A Pompei c'è una signora che ama gli animali. La chiamano l'«angelo dei cani». Ha i capelli corti e sempre la sigaretta in bocca. Che posa solo per accarezzare i suoi amici a 4 zampe. Cani che però non si trovano nel giardino di casa sua, bensì nel Parco archeologico di Pompei dove la signore svolge la mansione di custode addetta all'accoglienza. È una donna affabile che, se le sei simpatico, ti racconta un sacco di fatterielli. Io - forte del mio indiscutibile charme - sono entrato facilmente nelle sue grazie e così l'«angelo dei cani» ha subito dispiegato le ali, prendendo a volare alto.
«Attualmente qui nel sito i cani sono una decina - racconta la custode -. A volte ne troviamo altri legati ai cancelli, abbandonati dai loro padroni. Spesso combatto con i colleghi per non mandarli via. Io, per quel che posso, li curo e li sfamo. Anche il Colosseo è pieno di gatti, perché qui a Pompei non possono starci i cani?». Forse perché i due milioni di turisti che ogni anno visitano l'antica Pompei si aspettano di ammirare ciò che resta di una città sepolta dalla cenere e non ciò che resta di un branco di cani «archeologici» residenti in pianta stabile (pardon, in cuccia stabile) nella location storico-artistica tra le più suggestiva al mondo.
«Ma questi sono cani buoni, che non fanno male a nessuno - li difende la custode dal cuore animalista -. Stanno lì fermi, non abbaiano nemmeno. Sono molto più civili di tanti esseri umani». Ma, a differenza degli esseri umani (Suarez a parte, e per conferma chiedere a Chiellini ndr) potrebbero mordere. «Ma non è successo quasi mai...». Come sarebbe «quasi mai»? «In effetti - confessa l'«angelo dei cani» - qualche mozzico c'è stato...». I più a rischio sono i bambini, i più ingenui nell'accarezzare questi cani apparentemente immobili come statue (non a caso ci troviamo in un sito archeologico) ma a volte improvvisamente incazzosi. Nel nostro tour tra gli scavi abbiamo incrociato ben sei di «guardiani bestiali» (a «organigramma» completo sarebbero dieci), a fronte di appena due custodi umani (che a organigramma completo sarebbero 168. Morale: a Pompei i cani sono molto meno assenteisti dei custodi, 166 dei quali - durante il nostro sopralluogo di lunedì scorso - erano evidentemente in ben altre faccende affeccendati.
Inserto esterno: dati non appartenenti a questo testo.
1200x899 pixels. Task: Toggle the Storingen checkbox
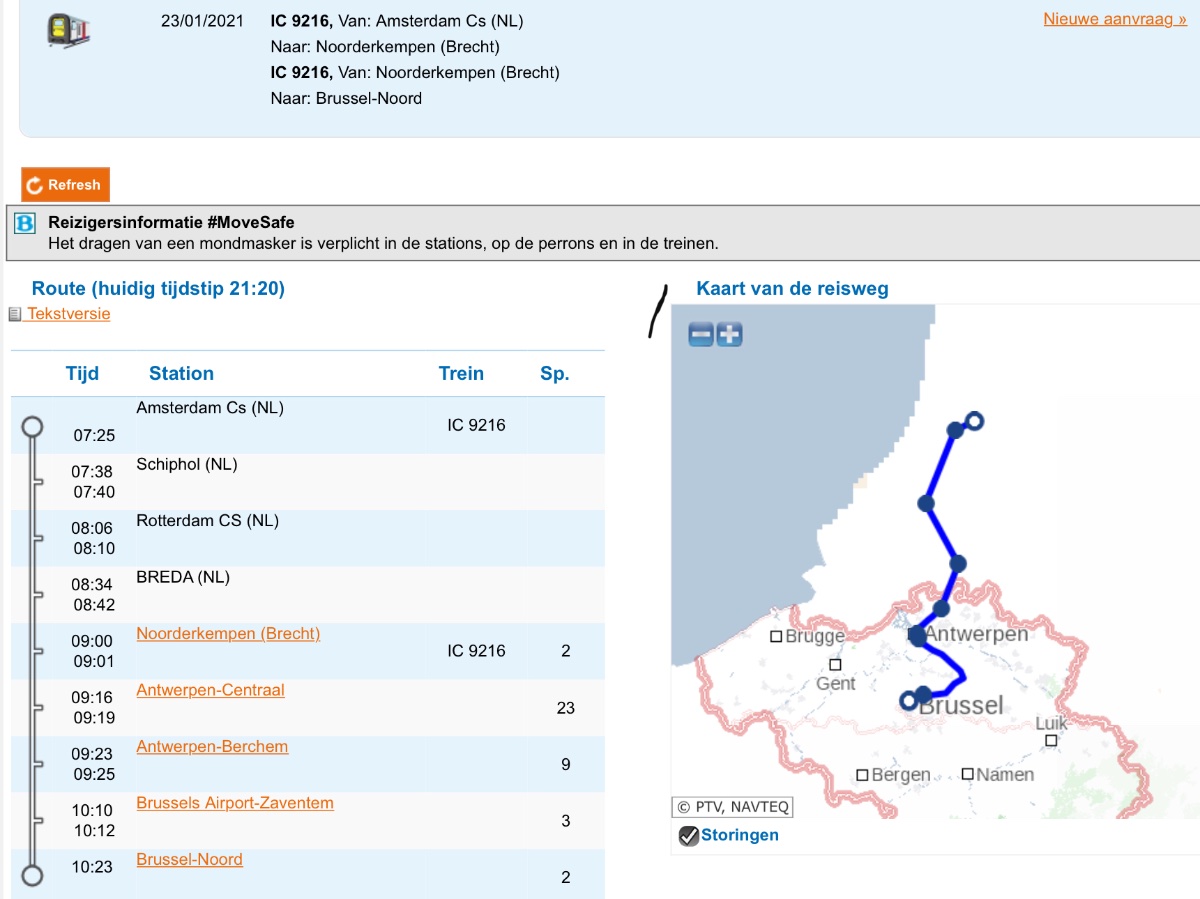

Alla biglietteria una cortese signorina ci consegna un opuscolo, «Piccola guida agli scavi di Pompei». Leggiamo al «punto 6»: «Si prega di depositare borse e zaini presso il guardaroba». Falso visto che noi siamo entrati con un borsone e lo abbiamo pure riempito di reperti. Attorno a noi centinaia di turisti, anch'essi «armati» di zaini, speriamo solo pieni di panini e bottigliette d'acqua.
Tenetevi forte e leggete il «punto 8»: «Non sono ammessi animali». Buttandola sul ridere, si potrebbe rispondere: «Forse perché gli animali sono già dentro».
A sancire la tragicomicità della situazione un cartello esposto tra i ruderi: «Per motivi di sicurezza si invitano i signori visitatori ad evitare qualsiasi forma di avvicinamento o contatto con i cani presenti sul sito». Insomma, la presenza di un branco di cani randagi è considerata a Pompei una realtà ineluttabile.
Intanto la giornata volge al termine, ci incamminiamo verso l'uscita. L'«angelo dei cani» è lì al suo posto, con una mano tiene la sigaretta e con l'altra accarezza uno dei suoi fedeli amici a 4 zampe.
Salutiamo la signora che con noi si è mostrata tanto gentile e le chiediamo dove siano i servizi igienici. «Qui dietro», risponde lei. Apriamo la porta del bagno e, bello steso davanti al vaso, c'è un bel cane bianco che ronfa beatamente. Espletare le funzioni fisiologiche in quelle condizioni risulta assai complesso, anche perché non vorremmo mai disturbare quel sonno bestiale. «Ma c'è un cane davanti al wc», facciamo timidamente notare alla custode. E lei: «Sì, è Fiocco, il mio preferito».
Un signore di una certa età si avvicina e mi fa: «Ma le sembra giusto che io non possa fare la pipì perché in bagno c'è Fiocco? E poi lei si fiderebbe ad abbassarsi i pantaloni davanti a un cane in fase di dormiveglia». L'istinto sarebbe quello di dargli ragione. Ma se poi l'«angelo dei cani» mi sbatte all'inferno? O, peggio, in un canile?